The streets of Homs are filled with Syrians, outraged at the continued crackdown of President Bashar Assad. Assad’s security forces killed 125 protesters on Monday, according to multiple news outlets.
Due to constraints placed on the local media, there has been no independent corroboration of the body count.
The protests, which began last March, have faced significant violence from the Assad regime. The protesters were out in full force on Monday after a referendum put forth by the Syrian president was passed.
The referendum promises democratic reform, but guarantees that Assad will stay in power until at least 2018.
The referendum was immediately lambasted by the opposition as a sham. U.S. Secretary of State Hillary Clinton told CBS News, “It’s a phony referendum, and it is going to be used by Assad to justify what he’s doing to other Syrian citizens.”
German Foreign Minister Guido Westerwelle called it a farce, and said that Assad must end the violence.
Not everyone in Syria feels the need to overthrow the current regime, however.
Mohammed Diab, a civil servant in Syria, old The Associated Press, “This is a good constitution. It calls for party pluralism and the president can only hold the post for two terms. These did not exist in the past.”
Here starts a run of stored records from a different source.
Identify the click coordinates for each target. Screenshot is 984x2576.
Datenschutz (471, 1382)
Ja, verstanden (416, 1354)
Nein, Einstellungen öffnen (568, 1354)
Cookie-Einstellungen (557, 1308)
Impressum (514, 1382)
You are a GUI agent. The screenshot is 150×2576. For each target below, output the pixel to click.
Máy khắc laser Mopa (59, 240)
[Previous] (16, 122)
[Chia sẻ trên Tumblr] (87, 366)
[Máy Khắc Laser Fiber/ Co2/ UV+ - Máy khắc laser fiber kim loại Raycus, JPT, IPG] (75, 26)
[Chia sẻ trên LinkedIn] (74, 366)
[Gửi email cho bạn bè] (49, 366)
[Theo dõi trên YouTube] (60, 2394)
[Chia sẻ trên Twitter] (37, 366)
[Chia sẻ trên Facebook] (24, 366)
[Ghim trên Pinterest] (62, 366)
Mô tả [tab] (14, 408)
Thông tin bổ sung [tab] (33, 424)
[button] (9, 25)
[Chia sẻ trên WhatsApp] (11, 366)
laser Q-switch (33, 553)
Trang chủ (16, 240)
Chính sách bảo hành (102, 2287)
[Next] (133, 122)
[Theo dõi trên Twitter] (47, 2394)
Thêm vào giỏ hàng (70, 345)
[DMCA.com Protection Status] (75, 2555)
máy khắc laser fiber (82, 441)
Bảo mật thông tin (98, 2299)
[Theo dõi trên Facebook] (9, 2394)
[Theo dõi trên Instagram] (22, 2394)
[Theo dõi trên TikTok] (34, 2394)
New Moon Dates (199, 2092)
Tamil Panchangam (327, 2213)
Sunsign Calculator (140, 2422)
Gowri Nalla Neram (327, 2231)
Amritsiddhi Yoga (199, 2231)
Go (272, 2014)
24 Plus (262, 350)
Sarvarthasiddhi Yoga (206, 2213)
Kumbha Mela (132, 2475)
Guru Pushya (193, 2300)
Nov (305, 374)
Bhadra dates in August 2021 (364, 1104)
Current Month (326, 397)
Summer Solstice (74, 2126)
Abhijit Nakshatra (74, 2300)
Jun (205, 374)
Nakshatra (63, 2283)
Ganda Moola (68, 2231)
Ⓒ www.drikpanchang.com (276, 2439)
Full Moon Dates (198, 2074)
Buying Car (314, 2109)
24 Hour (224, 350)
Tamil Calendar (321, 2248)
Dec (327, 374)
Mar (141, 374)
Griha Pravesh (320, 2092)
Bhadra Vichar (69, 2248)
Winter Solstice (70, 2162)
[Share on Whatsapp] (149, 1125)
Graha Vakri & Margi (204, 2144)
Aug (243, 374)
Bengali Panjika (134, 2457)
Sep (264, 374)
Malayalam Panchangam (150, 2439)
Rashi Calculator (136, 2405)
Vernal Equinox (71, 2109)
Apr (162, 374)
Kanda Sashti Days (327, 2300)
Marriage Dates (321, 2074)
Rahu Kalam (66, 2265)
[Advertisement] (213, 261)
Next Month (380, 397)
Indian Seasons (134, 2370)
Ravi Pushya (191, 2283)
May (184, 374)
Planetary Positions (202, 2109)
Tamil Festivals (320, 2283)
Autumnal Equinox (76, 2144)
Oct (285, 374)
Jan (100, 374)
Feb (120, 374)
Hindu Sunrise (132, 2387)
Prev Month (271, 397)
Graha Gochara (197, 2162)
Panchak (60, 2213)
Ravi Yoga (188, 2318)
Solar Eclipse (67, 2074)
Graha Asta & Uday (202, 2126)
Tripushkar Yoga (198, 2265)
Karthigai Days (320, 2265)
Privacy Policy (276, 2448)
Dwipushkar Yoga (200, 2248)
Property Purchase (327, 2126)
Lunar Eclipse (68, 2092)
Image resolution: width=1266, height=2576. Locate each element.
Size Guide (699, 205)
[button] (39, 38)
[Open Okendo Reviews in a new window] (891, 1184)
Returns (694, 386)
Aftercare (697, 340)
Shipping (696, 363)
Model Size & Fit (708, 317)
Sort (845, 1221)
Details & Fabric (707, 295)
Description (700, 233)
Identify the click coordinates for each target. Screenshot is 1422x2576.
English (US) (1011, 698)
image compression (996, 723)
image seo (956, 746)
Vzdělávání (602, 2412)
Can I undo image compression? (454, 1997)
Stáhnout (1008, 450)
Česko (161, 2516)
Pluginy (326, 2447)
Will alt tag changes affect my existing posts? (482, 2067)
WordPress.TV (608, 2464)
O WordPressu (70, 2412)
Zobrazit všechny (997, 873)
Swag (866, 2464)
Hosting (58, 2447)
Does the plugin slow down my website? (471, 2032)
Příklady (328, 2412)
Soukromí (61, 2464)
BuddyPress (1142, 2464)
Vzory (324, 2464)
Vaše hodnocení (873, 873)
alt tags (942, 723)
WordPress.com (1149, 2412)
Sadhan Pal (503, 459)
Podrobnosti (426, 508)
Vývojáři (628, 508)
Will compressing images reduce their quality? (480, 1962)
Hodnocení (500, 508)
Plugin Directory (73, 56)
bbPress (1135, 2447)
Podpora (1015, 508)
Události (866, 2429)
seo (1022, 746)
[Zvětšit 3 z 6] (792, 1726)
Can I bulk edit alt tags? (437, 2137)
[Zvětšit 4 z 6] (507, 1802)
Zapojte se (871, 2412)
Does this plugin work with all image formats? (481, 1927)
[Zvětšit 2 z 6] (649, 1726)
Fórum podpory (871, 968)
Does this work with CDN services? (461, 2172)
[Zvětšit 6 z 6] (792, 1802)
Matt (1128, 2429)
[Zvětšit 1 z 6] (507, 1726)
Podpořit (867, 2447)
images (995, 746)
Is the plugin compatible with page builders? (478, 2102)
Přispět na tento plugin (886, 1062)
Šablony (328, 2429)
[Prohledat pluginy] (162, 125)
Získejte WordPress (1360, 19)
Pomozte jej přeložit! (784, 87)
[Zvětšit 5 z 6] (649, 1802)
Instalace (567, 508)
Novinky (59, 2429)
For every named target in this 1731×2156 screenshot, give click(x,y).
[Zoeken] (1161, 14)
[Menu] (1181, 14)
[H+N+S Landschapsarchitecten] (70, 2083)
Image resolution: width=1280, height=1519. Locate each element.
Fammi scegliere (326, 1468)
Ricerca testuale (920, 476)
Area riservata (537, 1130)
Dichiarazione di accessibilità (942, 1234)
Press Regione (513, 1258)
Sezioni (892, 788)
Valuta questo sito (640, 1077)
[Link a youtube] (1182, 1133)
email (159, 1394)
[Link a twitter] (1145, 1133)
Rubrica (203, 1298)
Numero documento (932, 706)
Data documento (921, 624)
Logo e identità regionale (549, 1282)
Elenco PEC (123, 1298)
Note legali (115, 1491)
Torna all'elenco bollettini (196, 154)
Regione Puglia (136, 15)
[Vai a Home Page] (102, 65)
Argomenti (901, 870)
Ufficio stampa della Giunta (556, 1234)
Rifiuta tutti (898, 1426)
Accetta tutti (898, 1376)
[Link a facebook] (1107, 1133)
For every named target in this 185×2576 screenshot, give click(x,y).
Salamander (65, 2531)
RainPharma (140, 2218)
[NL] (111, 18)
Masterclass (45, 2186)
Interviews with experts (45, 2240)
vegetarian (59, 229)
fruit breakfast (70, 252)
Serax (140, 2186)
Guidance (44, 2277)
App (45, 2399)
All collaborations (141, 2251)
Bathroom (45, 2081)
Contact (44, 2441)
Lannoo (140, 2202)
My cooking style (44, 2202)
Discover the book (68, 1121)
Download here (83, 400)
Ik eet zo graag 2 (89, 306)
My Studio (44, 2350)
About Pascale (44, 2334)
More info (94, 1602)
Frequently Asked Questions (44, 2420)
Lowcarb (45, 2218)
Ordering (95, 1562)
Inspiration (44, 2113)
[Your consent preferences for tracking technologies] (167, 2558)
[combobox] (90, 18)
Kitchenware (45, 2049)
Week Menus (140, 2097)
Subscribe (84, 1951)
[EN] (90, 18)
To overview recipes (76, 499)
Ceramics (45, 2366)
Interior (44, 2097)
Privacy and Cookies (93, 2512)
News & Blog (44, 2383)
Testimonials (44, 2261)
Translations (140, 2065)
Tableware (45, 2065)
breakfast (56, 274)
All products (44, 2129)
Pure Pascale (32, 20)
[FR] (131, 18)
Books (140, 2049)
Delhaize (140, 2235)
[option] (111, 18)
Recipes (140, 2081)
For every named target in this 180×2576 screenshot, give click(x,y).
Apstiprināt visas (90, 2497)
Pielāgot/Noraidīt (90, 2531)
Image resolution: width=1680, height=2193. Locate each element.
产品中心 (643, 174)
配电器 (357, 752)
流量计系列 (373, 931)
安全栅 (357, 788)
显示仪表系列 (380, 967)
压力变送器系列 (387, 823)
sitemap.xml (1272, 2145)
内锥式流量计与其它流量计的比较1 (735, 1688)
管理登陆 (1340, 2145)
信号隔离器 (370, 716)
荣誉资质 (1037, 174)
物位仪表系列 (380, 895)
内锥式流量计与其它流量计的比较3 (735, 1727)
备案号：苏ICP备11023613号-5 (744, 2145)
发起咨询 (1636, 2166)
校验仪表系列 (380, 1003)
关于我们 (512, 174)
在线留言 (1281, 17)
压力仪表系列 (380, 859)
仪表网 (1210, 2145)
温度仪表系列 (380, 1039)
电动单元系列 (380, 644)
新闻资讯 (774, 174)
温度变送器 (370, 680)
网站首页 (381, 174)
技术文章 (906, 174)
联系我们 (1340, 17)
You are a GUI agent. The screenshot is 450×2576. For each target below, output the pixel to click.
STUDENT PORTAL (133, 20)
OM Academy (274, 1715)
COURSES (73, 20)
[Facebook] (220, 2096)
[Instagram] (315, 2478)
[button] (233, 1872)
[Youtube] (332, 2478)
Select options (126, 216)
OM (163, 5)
A Syrian-American woman, who identified herself to The Associated Press as “Diana,” said that the government is “on the right track.” She defended the regime saying, “When someone hits you, you have to hit back.”
The U.N. High Commissioner on Human Rights Navi Pillay, who does not agree and has urged the international community to get involved, said, “More than at any other time, those committing atrocities in Syria have to understand that the international community will not stand by and watch this carnage and that their decisions and the actions they take today ultimately will not go unpunished.”
President Obama has repeatedly said it is time for Assad to step down.
In last Wednesday’s Republican presidential primary debate in Arizona, former Massachusetts Gov. Mitt Romney, the leading Republican candidate, said, “We need to work with Saudi Arabia and with Turkey to say, ‘You guys provide the kind of weaponry that’s needed to help the rebels inside Syria.’” He went on to say that the U.S. needs to turn Syria away from Iran.
The European Union placed Syria under tighter sanctions Monday, freezing the assets of seven Syrian ministers and the central bank, and making it illegal to trade in precious metals and diamonds with Syrian public bodies.
The U.N. Security Council has repeatedly taken up the issue of pressuring Assad to step down and make way for democracy.
“What is urgently needed today is for the killings to stop. For that to happen the international community must unite in sending a clear message to the Syrian authorities and the Security Council must assume its responsibility to protect the population of Syria,” Pillay told the U.N. Human Rights Council in Geneva Tuesday.
She also said that the situation should be referred to the International Criminal Court. The Security Council has been repeatedly hamstrung by Russia, backed by China, who has billions of dollars at stake in arms deals to the Assad regime.